Kashi, Alex A, Davis, Ronald W, Phair, Robert D · Diagnostics (Basel, Switzerland) · 2019 · DOI
Quick Summary
This study proposes a new theory about what might cause ME/CFS based on how the body processes an amino acid called tryptophan. The researchers suggest that if two proteins involved in tryptophan processing don't work properly together, the body could get stuck in a harmful state that causes ME/CFS symptoms. According to their mathematical model, if we could find a way to reset tryptophan levels back to normal, patients might recover.
Why It Matters
This hypothesis provides one of the first mechanistic explanations for ME/CFS pathogenesis, moving beyond symptom-based treatment approaches. If validated experimentally, it could identify specific biomarkers for diagnosis and suggest targeted interventions to reset tryptophan metabolism. The model also explains why ME/CFS can appear in clusters and suggests the condition may be reversible under the right conditions.
Observed Findings
A database search identified 208 common damaging mutations in human enzymes, including four in IDO2
Mathematical modeling demonstrates that non-functional IDO2 combined with IDO1 substrate inhibition creates bistable tryptophan metabolism
The model identifies a critical threshold in cytosolic tryptophan abundance that determines which steady-state (normal or pathological) dominates
The model predicts that returning cytosolic tryptophan below the critical point would restore physiological steady-state
Inferred Conclusions
Common genetic mutations in tryptophan-metabolizing enzymes could predispose individuals to ME/CFS
Tryptophan metabolism can exist in two stable states, with the pathological state resembling ME/CFS
ME/CFS may be theoretically reversible if cytosolic tryptophan can be restored to below the critical threshold
The hypothesis explains the clustering of ME/CFS outbreaks through the combination of common genetic variants and triggering events
Remaining Questions
Does tryptophan metabolism actually show the proposed bistable behavior in real patient cells and tissues?

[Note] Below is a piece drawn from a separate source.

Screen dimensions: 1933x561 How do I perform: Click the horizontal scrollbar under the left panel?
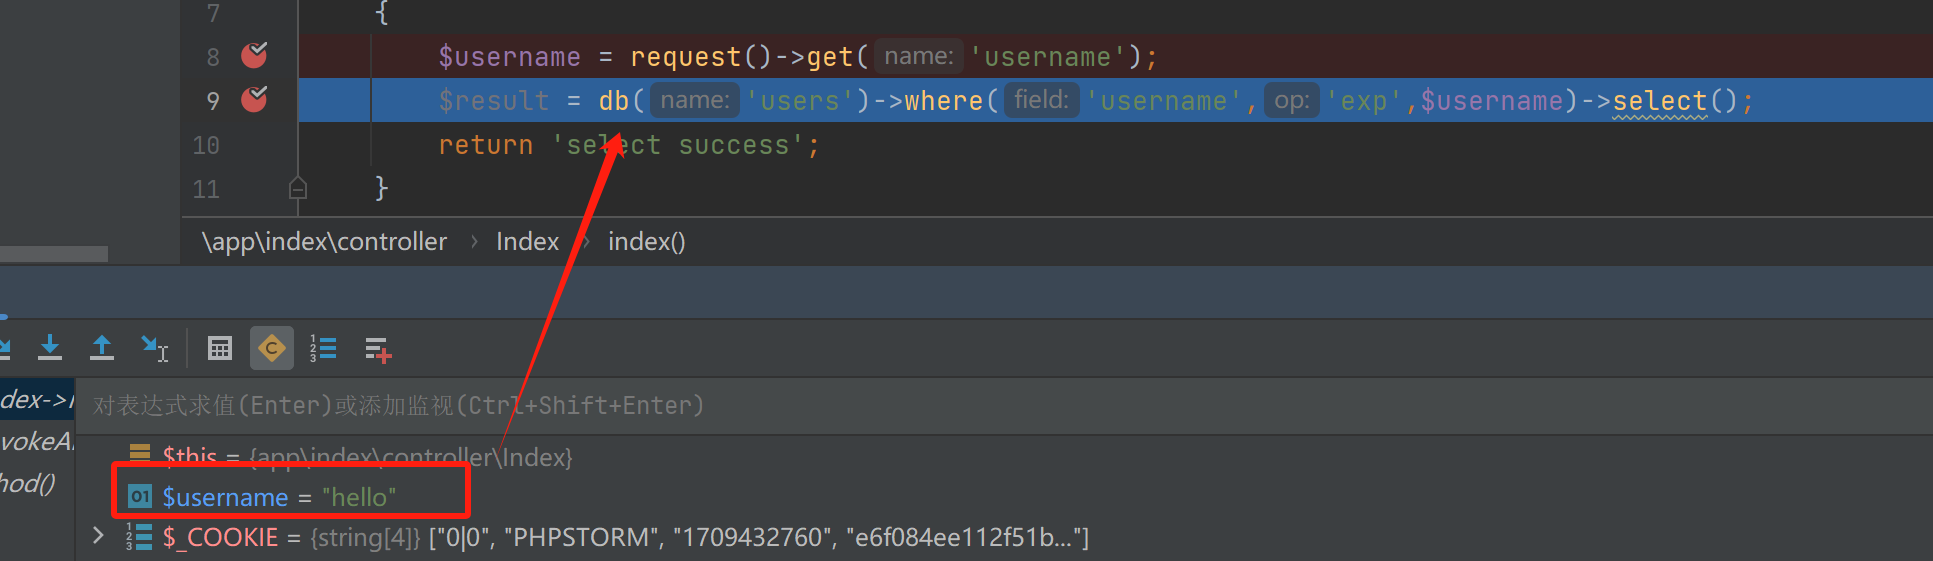point(54,254)
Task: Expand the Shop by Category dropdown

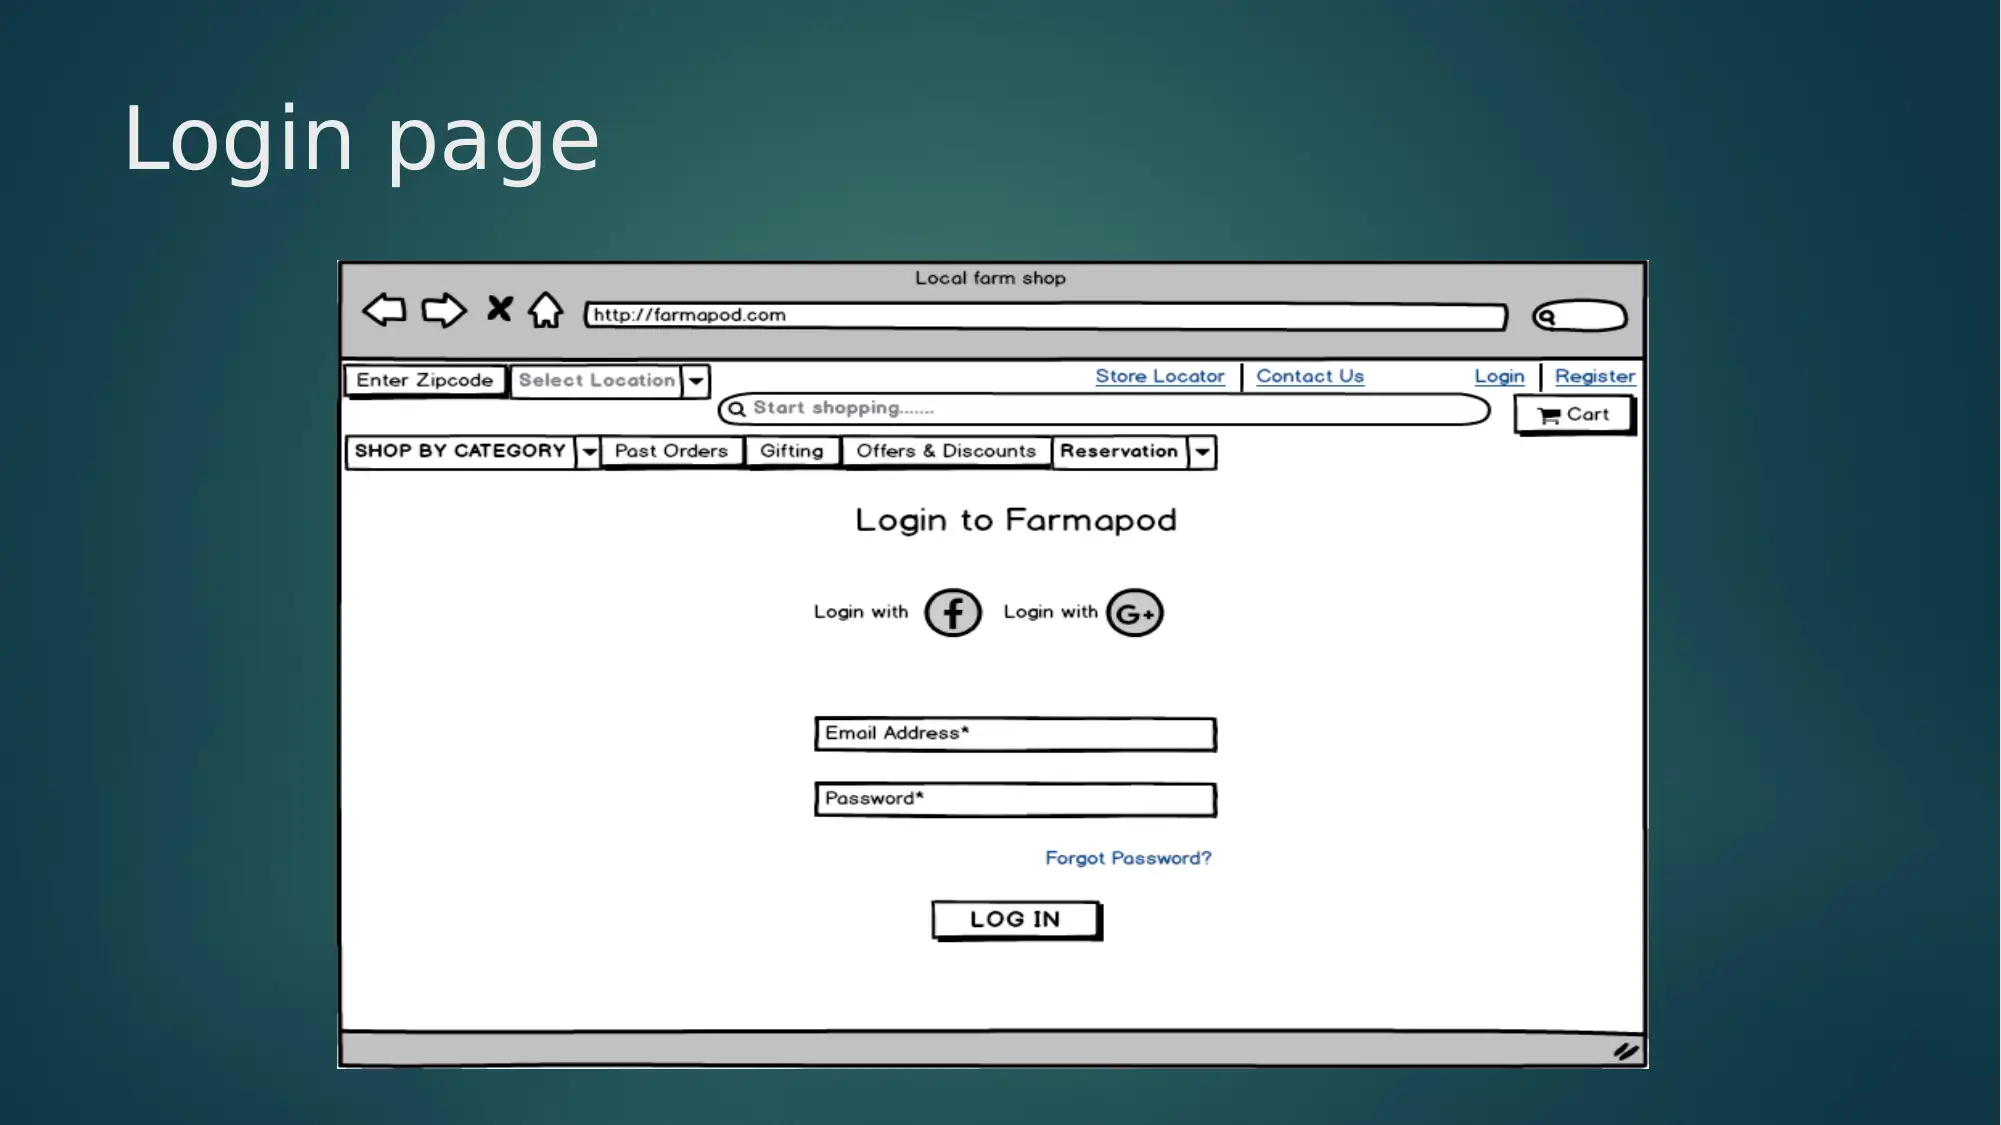Action: 587,451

What specific exogenous perturbation (infection, stress, toxin, or treatment) could trigger the transition into the pathological state?
What This Study Does Not Prove
This study presents a mathematical model and does not provide experimental evidence from ME/CFS patient samples or cell cultures. The hypothesis has not been tested with labeled tryptophan or validated in any cell type. The model does not prove that tryptophan metabolism abnormalities actually cause ME/CFS in real patients, nor does it identify what exogenous perturbation might reset the system.